Caching Strategy

Mezzanine takes great care to appropriately minimize database queries. This strategy enables Mezzanine to perform well without a caching configuration. However, caching is also well-supported in the event that you wish to implement customized caching for your Mezzanine site. Mezzanine is preconfigured to cache aggressively when deployed to a production site with a cache backend installed.

Note

By using Mezzanine’s bundled deployment tools, Mezzanine’s caching will be properly configured and in use for your production site. Consult the Deployment section for more information. If you would like to have a cache backend configured but to use a different caching strategy, simply remove the cache middleware described in the next section.

Cache Middleware

Mezzanine’s caching system employs a hybrid approach which draws from several popular caching techniques and combines them into one overall implementation. Mezzanine provides its own implementation of Django’s page-level cache middleware, and behaves in a similar way.

Pages are fetched from cache by mezzanine.core.middleware.FetchFromCacheMiddleware, which should appear at the end of the MIDDLEWARE_CLASSES setting and therefore be activated at the end of the request phase. If a cache miss occurs, the request is marked as requiring a cache update, which is handled by mezzanine.core.middleware.UpdateCacheMiddleware, which in turn should appear at the start of MIDDLEWARE_CLASSES and therefore be activated at the end of the response phase.

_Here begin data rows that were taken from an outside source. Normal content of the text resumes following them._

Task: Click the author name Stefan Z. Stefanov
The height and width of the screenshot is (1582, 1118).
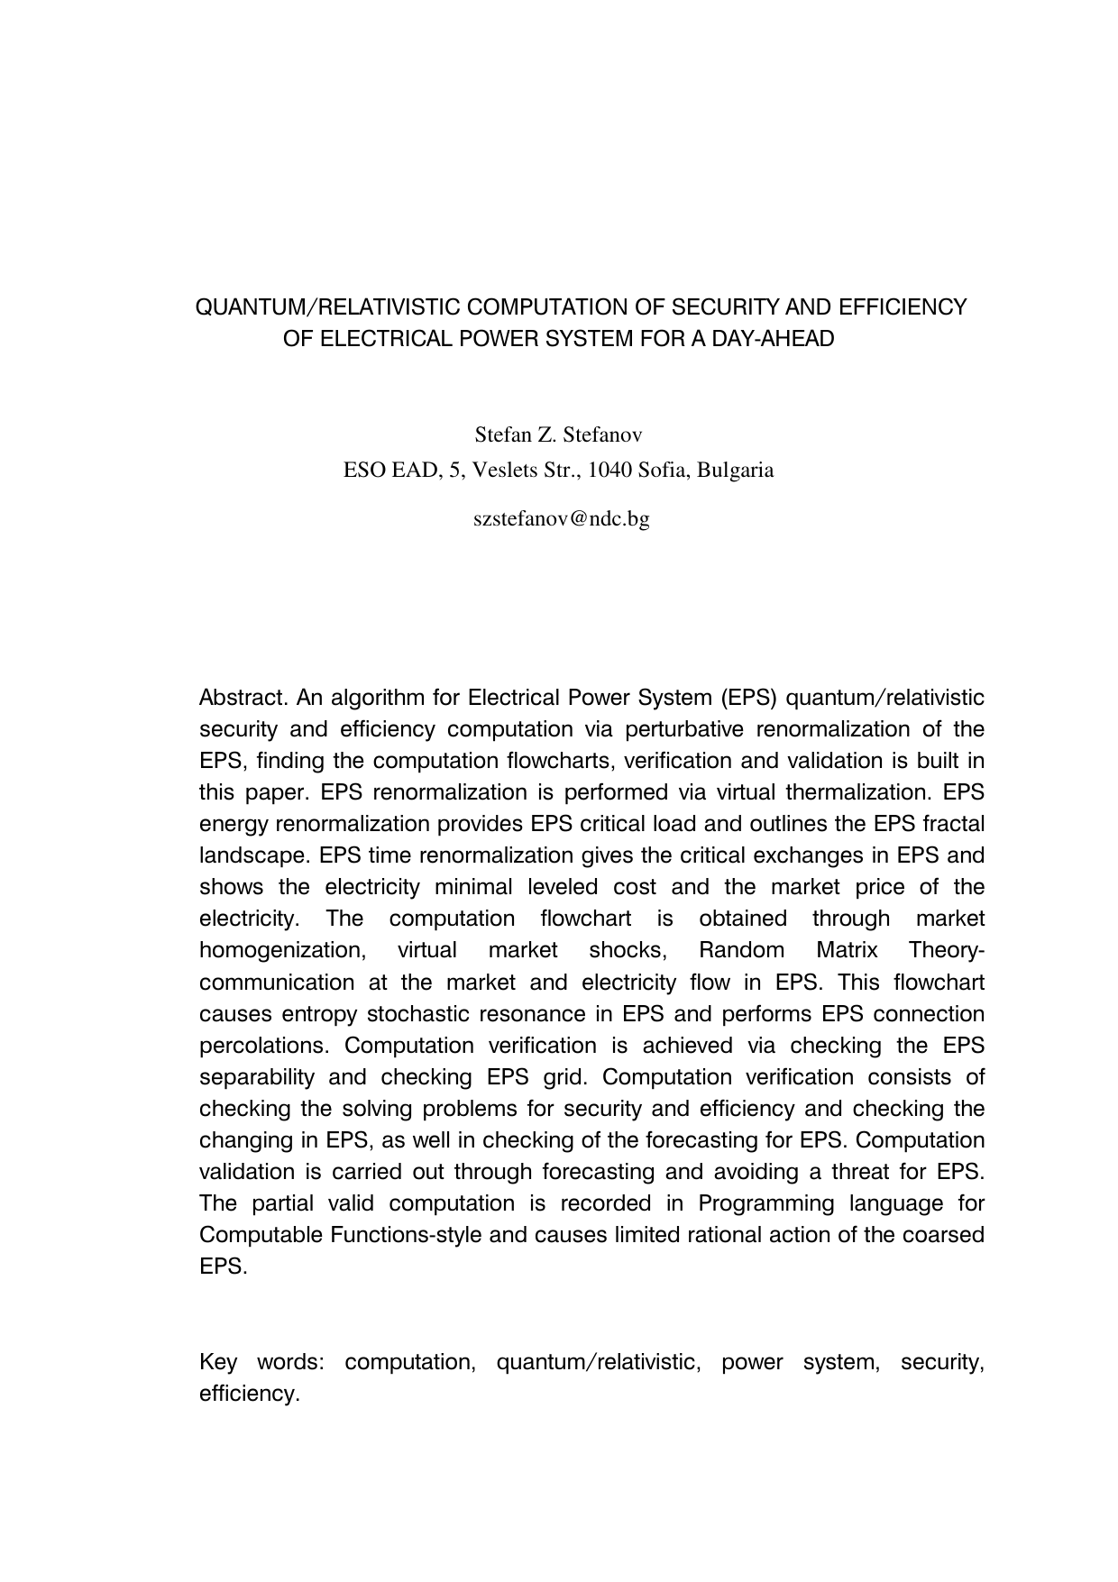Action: pyautogui.click(x=558, y=435)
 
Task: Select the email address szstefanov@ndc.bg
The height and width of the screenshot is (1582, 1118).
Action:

Mezzanine’s cache middleware differs from its Django counterpart in a few subtle yet significant ways:

  • Setting CACHE_ANONYMOUS_ONLY to False will have no effect, so authenticated users will never use the cache system.
  • Cache keys include the ID for the current Django Site object, and device (see Device Handling).
  • Cache keys do not take Vary headers into account, so all unauthenticated visitors will receive the same page content per URL.

Two-Phased Rendering

One approach to caching Django sites is to use template fragment caching, which defines the areas of templates to be cached. Another approach is two-phased rendering, which is the opposite. Using this method, all content is cached by default. We then define the sections of a template that should not be cached. These sections might be anything that makes use of the current request object, including session-specific data.

Accordingly, Mezzanine provides the start and end template tags nevercache() and endnevercache. Content wrapped in these tags will not be cached. With two-phased rendering, the page is cached without any of the template code inside nevercache() and endnevercache executed for the first phase. The second phase then occurs after the page is retrieved from cache (or not), and any template code inside nevercache() and endnevercache is then executed.

Mezzanine’s two-phased rendering is based on Cody Soyland’s django-phased and Adrian Holovaty’s blog post which originally described the technique.

Note

The template code inside nevercache() and endnevercache will only have access to template tags and variables provided by a normal request context, with the exception of any variables passed to the template from a view function. Variables added via context processors such as the current request and via Mezzanine’s settings will be available. Template tag libraries should be loaded inside these areas of content so as to make use of their template tags.

Mint Cache

The final step in Mezzanine’s caching strategy involves a technique known as mint caching, in which the expiry value for any cache entry is stored in cache along with the cache entry itself. The real expiry value used is the given expiry plus the value defined by Mezzanine’s CACHE_SET_DELAY_SECONDS setting. Each time a cache entry is requested, the original expiry time is checked, and, if the expiry time has passed, the stale cache entry is placed back into the cache along with a new expiry time using the value of CACHE_SET_DELAY_SECONDS. In this case, no cache entry is returned, which has the effect of essentially faking a cache miss, so that the caller can know to regenerate the cache entry. This approach ensures that cache misses never actually occur and that (almost) only one client will ever perform regeneration of a cache entry.

Mezzanine’s mint cache is based on this snippet created by Disqus.